Ce qui est le plus pénible, c’est de ne pas comprendre. Souvent, le mal arrive sans crier gare. Il blesse sans s’expliquer. Nous aimerions comprendre. Nous n’avons que des pourquoi à la bouche et dans la tête, des pourquoi qui ne reçoivent pas de réponse. C’est la plus grande souffrance. Avoir l’impression que le mal n’a pas de sens, qu’il frappe aveuglément.
Dans les pires moments, le malade ou la victime se demande si Dieu existe vraiment et, s’il existe, pourquoi il n’intervient pas. Un jour, dans un camp de concentration, des prisonniers avançaient à la file indienne vers le four crématoire. D’autres prisonniers regardaient le spectacle dans un silence déchirant. Soudain une voix s’est écriée: «Mais où est Dieu?» L’écrivain juif, Élie Wiesel, qui raconte le fait dans un de ses ouvrages, ajouta: «Dieu, mais il rentrait au four crématoire!»
Oui, Dieu souffre quand un être humain souffre. Dieu est défiguré quand le mal défigure un être humain. Dieu est blessé quand on s’attaque à des humains. S’attaquer à l’image de Dieu, c’est atteindre Dieu. Dieu n’est pas au-dessus de la mêlée. Dieu n’agit pas dans le bras du bourreau. Dieu est au côté de la victime. Dieu marche avec elle. Dieu partage sa détresse.

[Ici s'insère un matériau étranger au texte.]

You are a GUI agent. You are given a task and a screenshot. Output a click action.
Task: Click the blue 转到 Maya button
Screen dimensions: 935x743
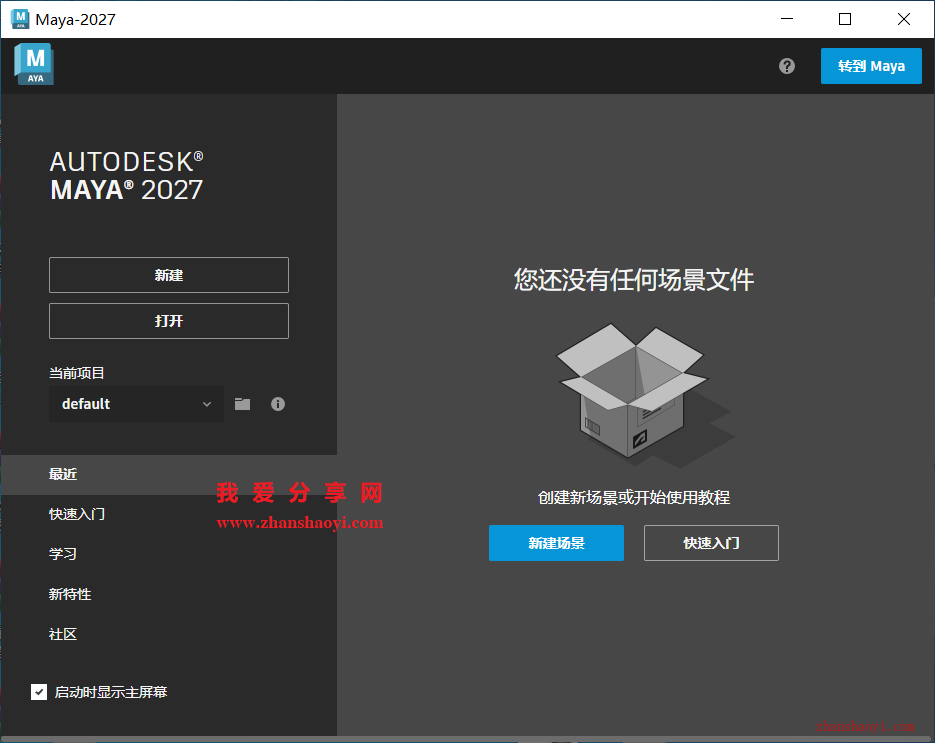click(871, 66)
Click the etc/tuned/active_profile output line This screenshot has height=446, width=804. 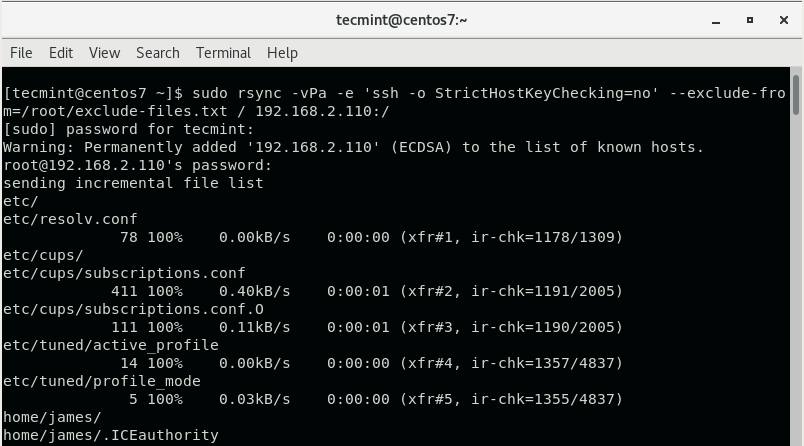coord(110,345)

Devant le mal, le silence de Dieu n’exprime pas chez lui de l’indifférence. Dieu se tait parce que les mots sont trop pauvres. Les mots sont parfois indécents devant la souffrance et le mal. Seul le silence parvient à dire la compassion, le soutien. Comme lorsque quelqu’un est en train de mourir. Ce n’est pas le moment de faire des discours. Tu prends la main de l’agonisant, tu le touches, et cela vaut mille paroles. Le silence de la compassion, le silence qui accompagne, le silence qui partage.
Dieu respecte ce qui se passe. Dieu est conscient du mystère qui se joue dans la vie d’une personne aux prises avec la souffrance, avec le mal. Et Dieu sait très bien qu’il n’y a que le silence qui peut vraiment accompagner décemment. En toute dignité.